By John Schroyer
A series of lawsuits challenging residency requirements in at least three states has some advocates of cannabis industry social equity programs worried that those programs could be in jeopardy. And they have good reason to be concerned.
The jury is still out — figuratively, but not by much of a stretch — on whether social equity programs will be able to withstand scrutiny by the federal court system as time goes on.
Already, a residency requirement in Maine has been thrown out as unconstitutional by a federal judge, and another federal judge has issued an injunction against New York’s social equity program precisely because of its residency requirement.
Similar cases in Sacramento and Los Angeles haven’t yet concluded, but rulings are on the way, one way or the other. The Sacramento case is under appeal, and the L.A. case is ongoing.
RELATED: Cannabis Industry Takes On Deadbeat Dealers
So is the New York lawsuit, which observers said could ultimately result in the overturning of the entire licensing regime, which is based on social equity principles but reserved for New York residents only.
“It calls the viability of the program into question,” attorney Matt Leonardo told Syracuse.com last month of the lawsuit, which kept regulators from issuing 18 permits in November. “It places the whole program in jeopardy.”
The legal peril for many of these programs could also give pause to more state and local regulators who may otherwise be eager to adopt social equity cannabis market structures. These are generally designed to give licensing priority to those who have nonviolent criminal marijuana convictions.
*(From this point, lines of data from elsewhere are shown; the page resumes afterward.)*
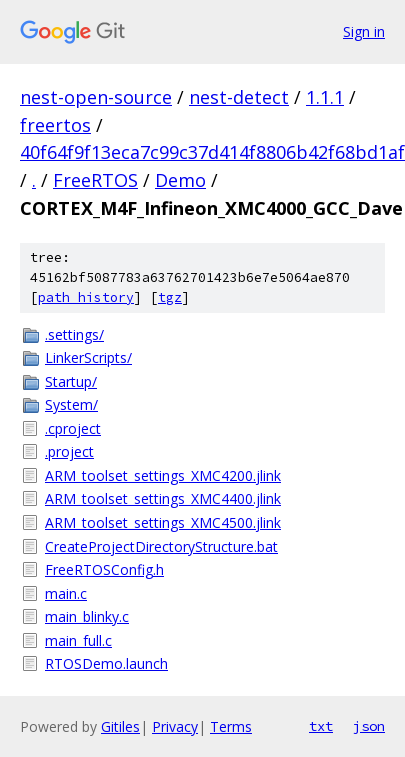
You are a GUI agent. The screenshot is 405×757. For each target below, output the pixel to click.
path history (86, 297)
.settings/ (74, 334)
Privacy (175, 726)
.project (69, 451)
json (369, 726)
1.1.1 (325, 97)
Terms (231, 726)
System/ (71, 404)
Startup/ (71, 381)
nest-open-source (96, 97)
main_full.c (78, 640)
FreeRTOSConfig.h (104, 569)
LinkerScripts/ (88, 357)
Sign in (364, 31)
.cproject (73, 428)
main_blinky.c (87, 616)
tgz (170, 297)
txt (321, 726)
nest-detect (239, 97)
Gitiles (120, 726)
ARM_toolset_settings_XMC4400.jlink (163, 498)
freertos (55, 125)
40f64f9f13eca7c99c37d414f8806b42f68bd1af (212, 152)
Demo (180, 180)
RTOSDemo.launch (106, 663)
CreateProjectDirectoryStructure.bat (161, 546)
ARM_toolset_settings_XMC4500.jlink (163, 522)
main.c (66, 593)
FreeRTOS (95, 180)
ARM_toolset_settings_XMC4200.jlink (163, 475)
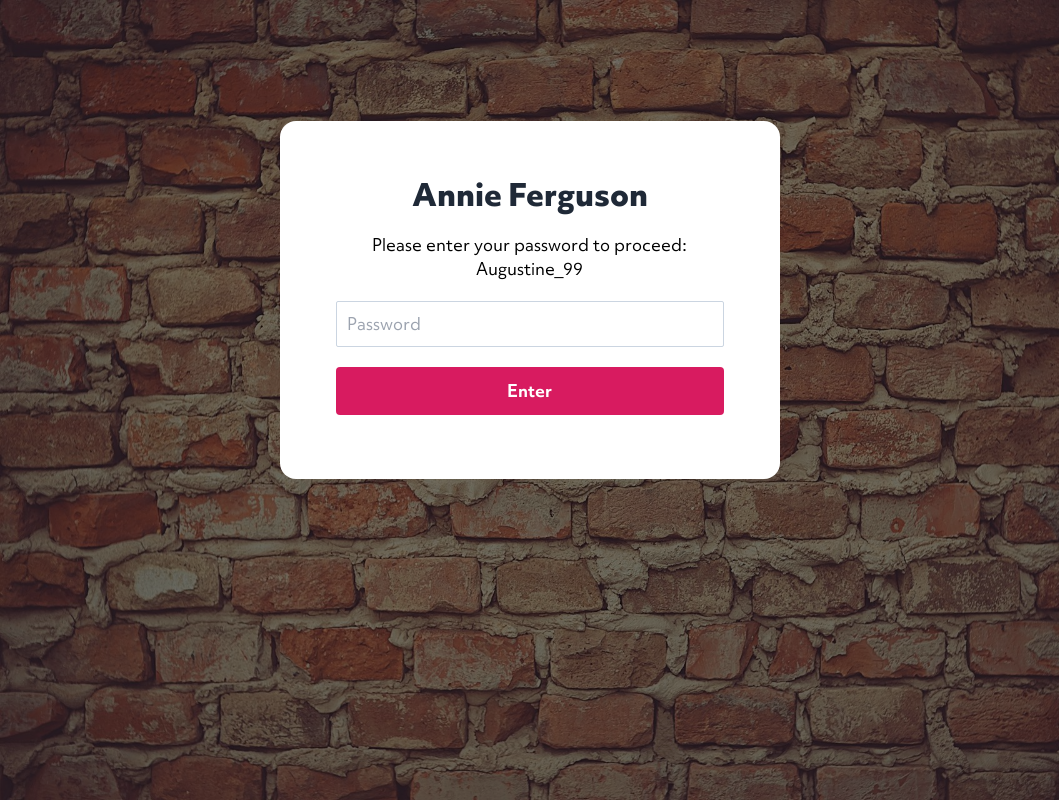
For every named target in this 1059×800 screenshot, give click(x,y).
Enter (529, 390)
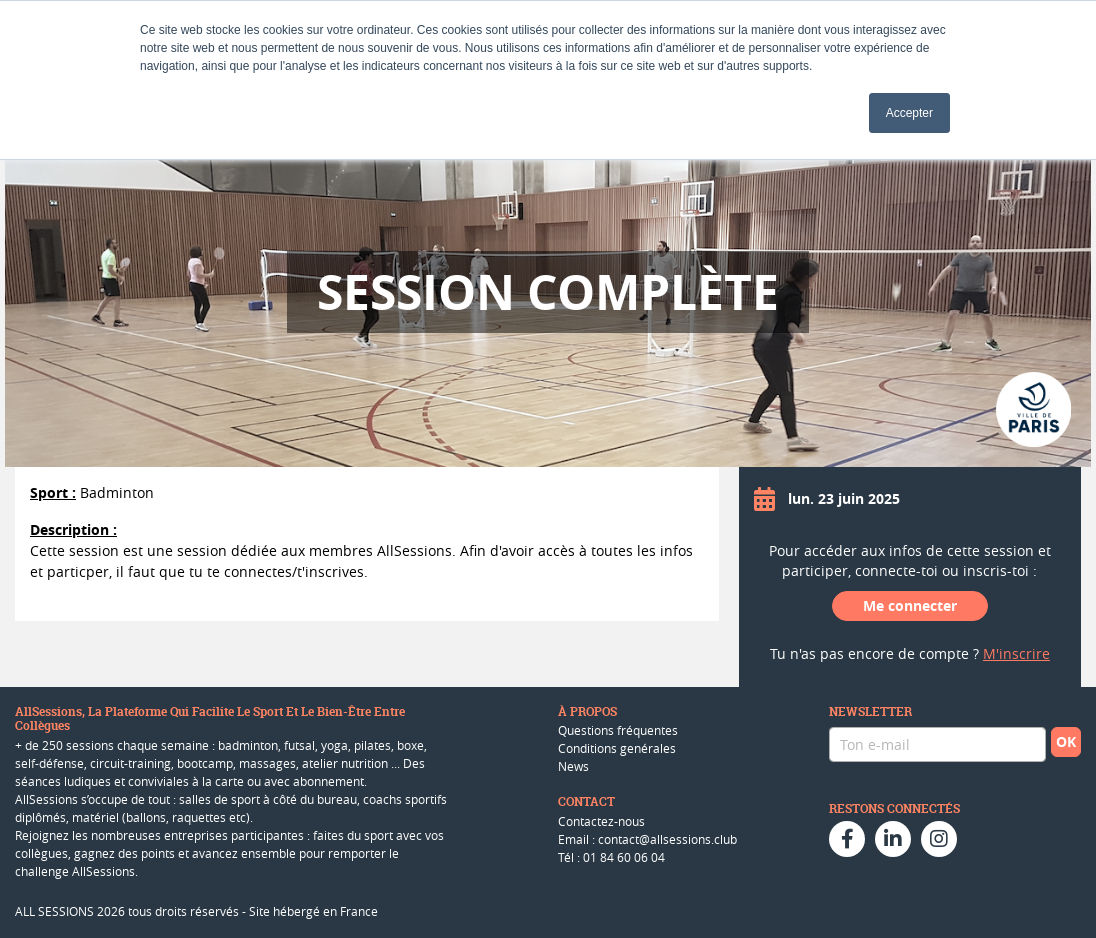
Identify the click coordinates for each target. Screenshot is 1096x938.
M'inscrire (1016, 653)
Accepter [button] (909, 113)
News (573, 766)
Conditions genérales (617, 748)
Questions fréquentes (618, 730)
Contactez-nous (601, 821)
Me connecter (910, 605)
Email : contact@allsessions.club (647, 839)
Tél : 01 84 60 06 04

RELATED: A Rhode Island Grower Won A Cannabis Competition — The State Fined It $10,000
For instance, a number of cities across California have been considering creating new social equity programs because state lawmakers dedicated $15 million in funding to local governments that create such business opportunities, but many of those may slow down or scrap those plans altogether, some say.
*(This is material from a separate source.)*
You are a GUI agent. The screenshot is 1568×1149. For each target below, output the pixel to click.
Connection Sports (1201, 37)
“All of this means the less equity programs are up and running by the time federal legalization rolls around, the less protective shield we have in California against corporate consolidation,” Robert Chlala, a board member of the Social Impact Center of Los Angeles, told Filter Magazine.
At the very least, it calls into question how lawmakers will be able to craft social equity programs that are targeted enough to benefit only local entrepreneurs, instead of being forced to structure them for a national audience of cannabis companies.